From: Thomas Gleixner

Date: Tue Apr 07 2026 - 04:54:37 EST


Calvin reported an odd NMI watchdog lockup which claims that the CPU locked
up in user space:

https://lore.kernel.org/lkml/acMe-QZUel-bBYUh@xxxxxxxxxxxxx/

He provided a reproducer, which sets up a timerfd based timer and then
rearms it in a loop with an absolute expiry time of 1ns.

As the expiry time is in the past, the timer ends up as the first expiring
timer in the per CPU hrtimer base and the clockevent device is programmed
with the minimum delta value. If the machine is fast enough, this ends up
in a endless loop of programming the delta value to the minimum value
defined by the clock event device, before the timer interrupt can fire,
which starves the interrupt and consequently triggers the lockup detector
because the hrtimer callback of the lockup mechanism is never invoked.

The first patch in the series changes the clockevent set next event
mechanism to prevent reprogramming of the clockevent device when the
minimum delta value was programmed unless the new delta is larger than
that. It's a less convoluted variant of the patch which was posted in the
above linked thread and was confirmed to prevent the starvation problem.

But that's only to be considered the last resort because it results in an
insane amount of avoidable hrtimer interrupts.
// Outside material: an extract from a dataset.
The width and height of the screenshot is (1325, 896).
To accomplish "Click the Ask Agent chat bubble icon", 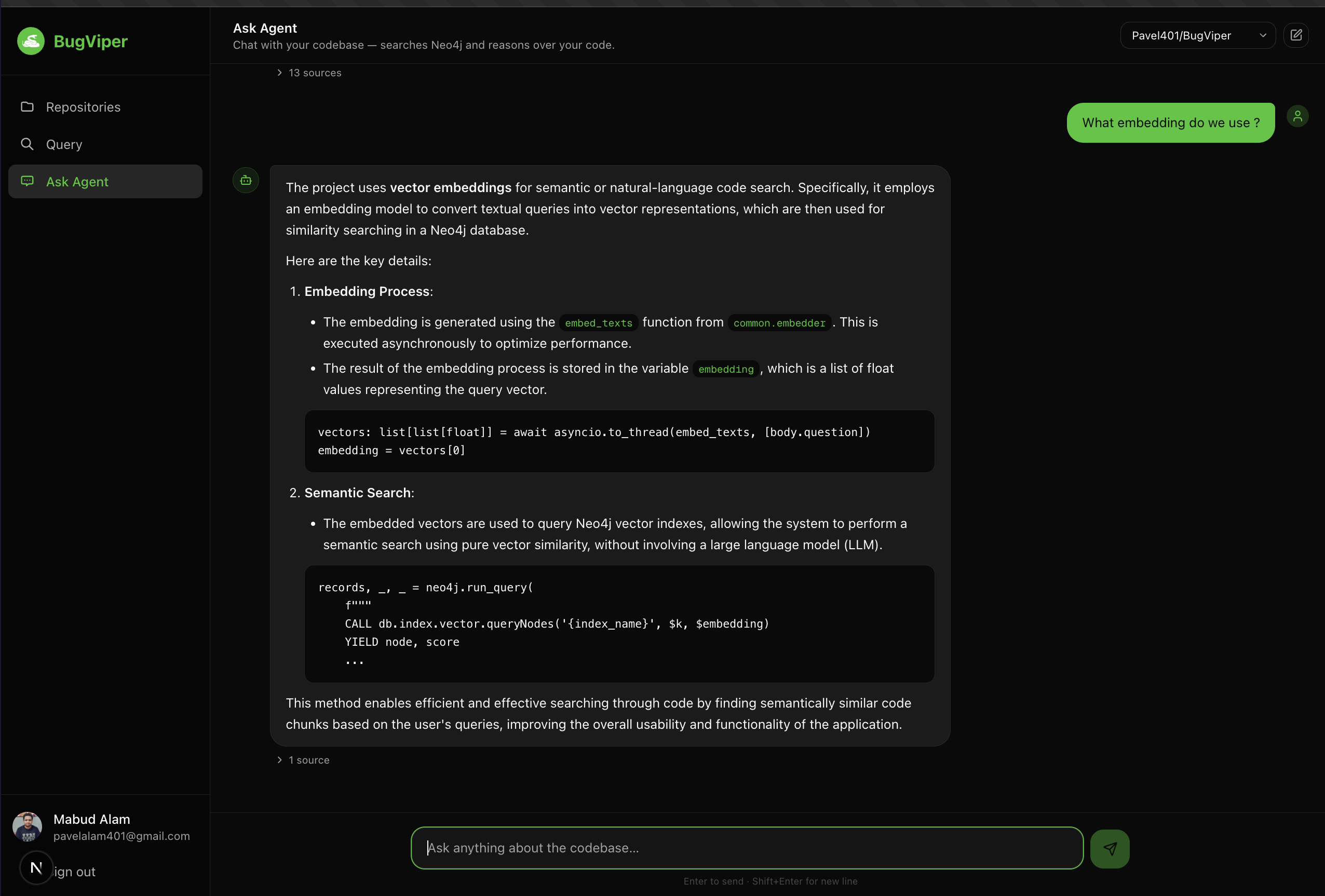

The problem of user controlled timers is that the input value is only
sanity checked vs. validity of the provided timespec and clamped to be in
the maximum allowable range. But for performance reasons for in kernel
usage there is no check whether a to be armed timer might have been expired
already at enqueue time.

The rest of the series addresses this by providing a separate interface to
arm user controlled timers. This works the same way as the existing
hrtimer_start_range_ns(), but in case that the timer ends up as the first
timer in the clock base after enqueue it provides additional checks:

- Whether the timer becomes the first expiring timer in the CPU base.

If not the timer is considered to expire in the future as there is
already an earlier event programmed.

- Whether the timer has expired already by comparing the expiry value
against current time.

If it is expired, the timer is removed from the clock base and the
function returns false, so that the caller can handle it. That's
required because the function cannot invoke the callback as that
might need to acquire a lock which is held by the caller.
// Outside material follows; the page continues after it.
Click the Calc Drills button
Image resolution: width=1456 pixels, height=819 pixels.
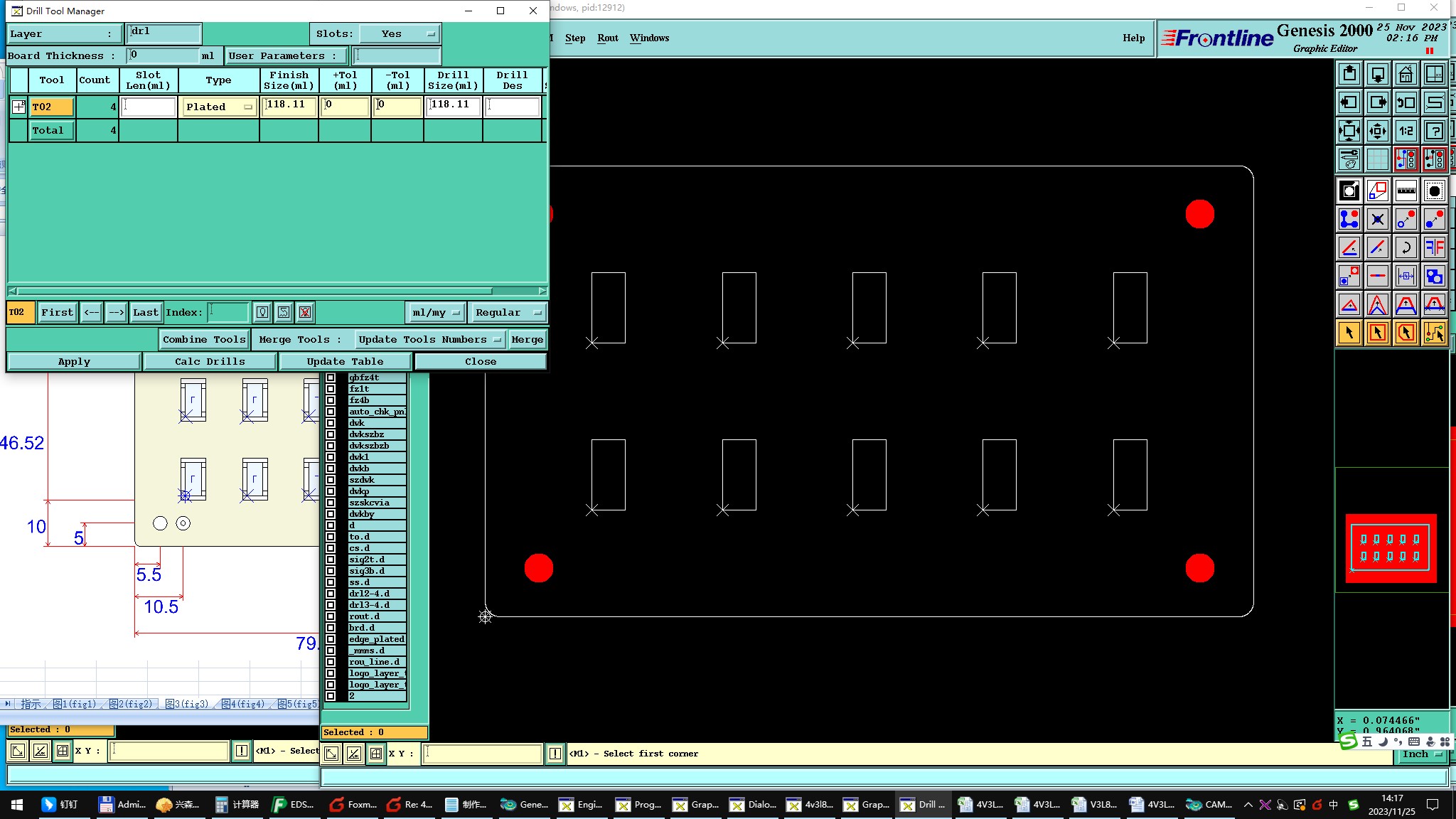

This function is then used for the user controlled timer arming interfaces
mainly by converting hrtimer sleeper over to it. That affects a few in
kernel users too, but the overhead is minimal in that case and it spares a
tedious whack the mole game all over the tree.
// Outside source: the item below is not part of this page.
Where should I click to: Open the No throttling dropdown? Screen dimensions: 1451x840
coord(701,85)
The other usage sites in posixtimers, alarmtimers and timerfd are converted
as well, which should cover the vast majority of user space controllable
timers as far as my investigation goes.

The series applies against Linux tree and is also available from git:

git://git.kernel.org/pub/scm/linux/kernel/git/tglx/devel.git hrtimer-exp-v1

There needs to be some discussion about the scope of backporting. The first
patch preventing the stall is obviously a backport candidate. The remaining
series can be obviously argued about, but in my opinion it should be
backported as well as it prevents stupid or malicious user space from
generating tons of pointless timer interrupts.

Thanks,

tglx
---
drivers/power/supply/charger-manager.c | 12 +-
fs/timerfd.c | 115 +++++++++++++++-----------
include/linux/alarmtimer.h | 9 +-
include/linux/clockchips.h | 2
include/linux/hrtimer.h | 20 +++-
include/trace/events/timer.h | 13 +++
kernel/time/alarmtimer.c | 70 +++++++---------
kernel/time/clockevents.c | 23 +++--
kernel/time/hrtimer.c | 142 +++++++++++++++++++++++++++++----
kernel/time/posix-cpu-timers.c | 18 ++--
kernel/time/posix-timers.c | 35 +++++---
kernel/time/posix-timers.h | 4
kernel/time/tick-common.c | 1
kernel/time/tick-sched.c | 1
net/netfilter/xt_IDLETIMER.c | 24 ++++-
15 files changed, 341 insertions(+), 148 deletions(-)